* BEGIN Data extract *
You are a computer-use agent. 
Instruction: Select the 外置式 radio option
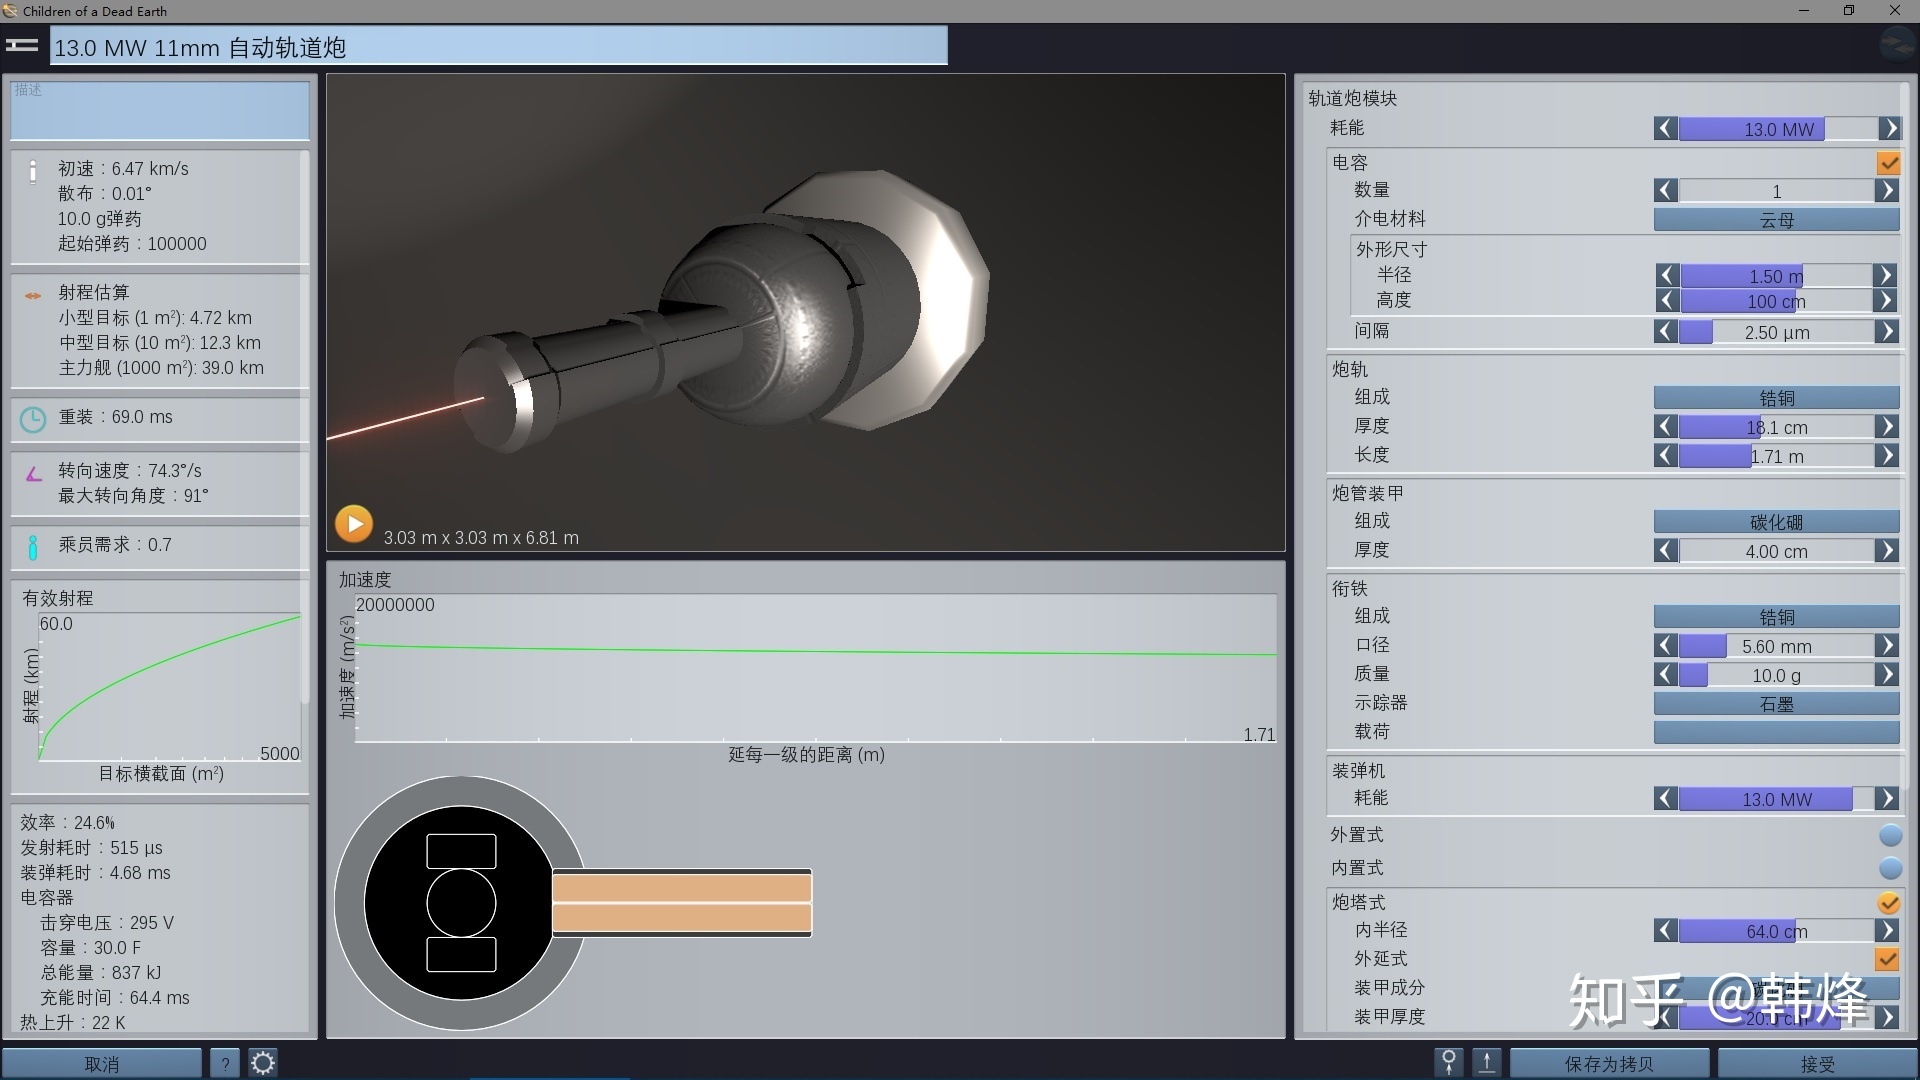tap(1890, 836)
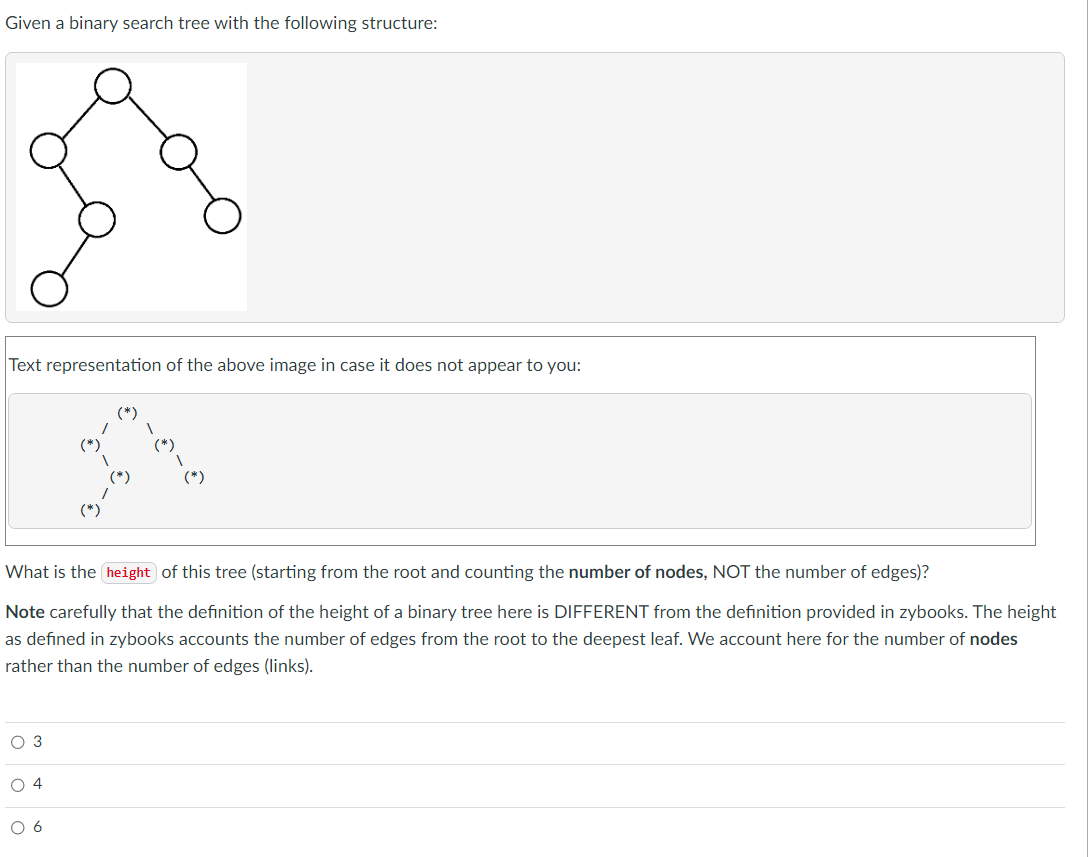1090x857 pixels.
Task: Click the root node circle of the tree diagram
Action: [x=113, y=86]
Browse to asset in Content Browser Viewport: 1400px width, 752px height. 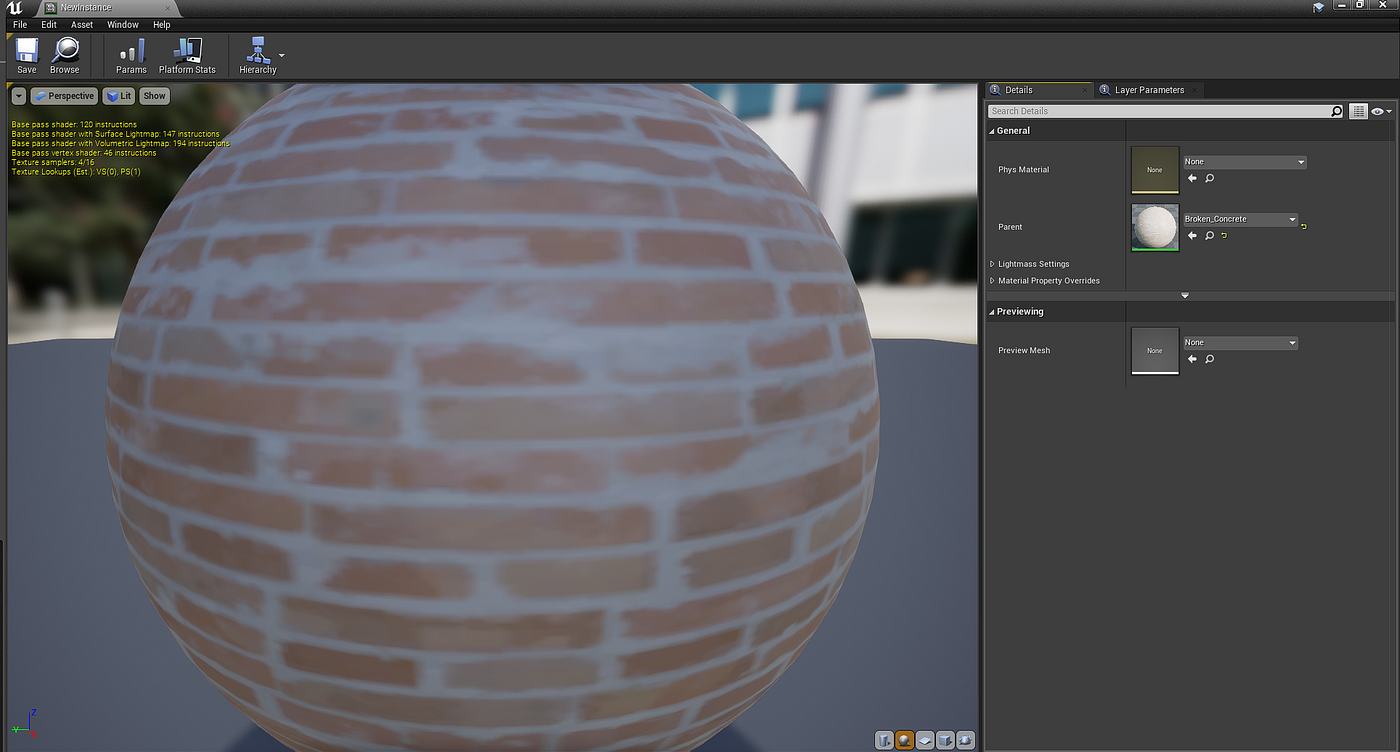tap(65, 56)
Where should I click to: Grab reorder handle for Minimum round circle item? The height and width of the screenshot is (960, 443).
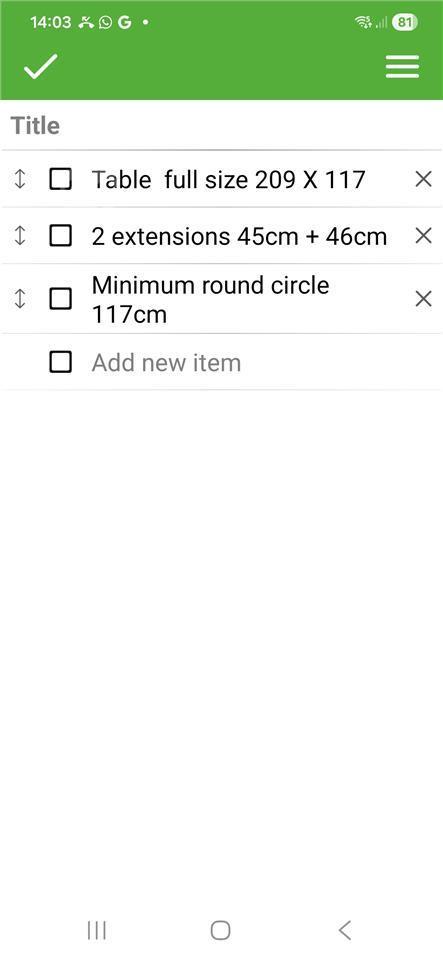[20, 299]
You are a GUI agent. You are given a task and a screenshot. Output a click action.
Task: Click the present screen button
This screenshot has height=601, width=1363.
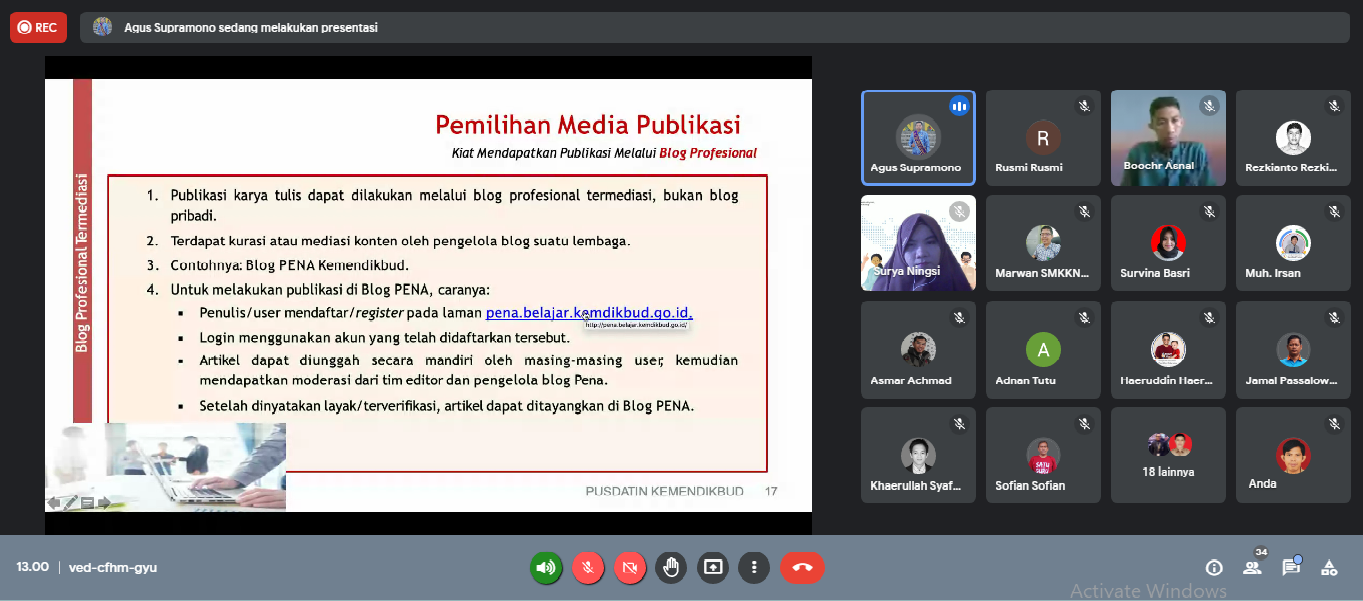point(713,568)
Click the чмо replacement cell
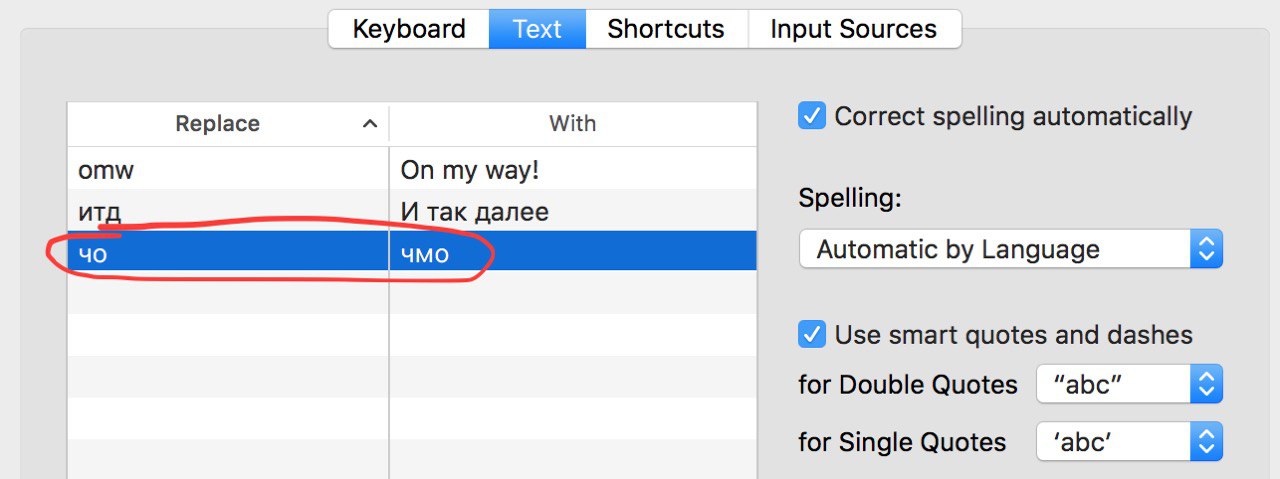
* END Data extract *
Give only the number of lines in the entries above that contain the word "agent".

## The response
2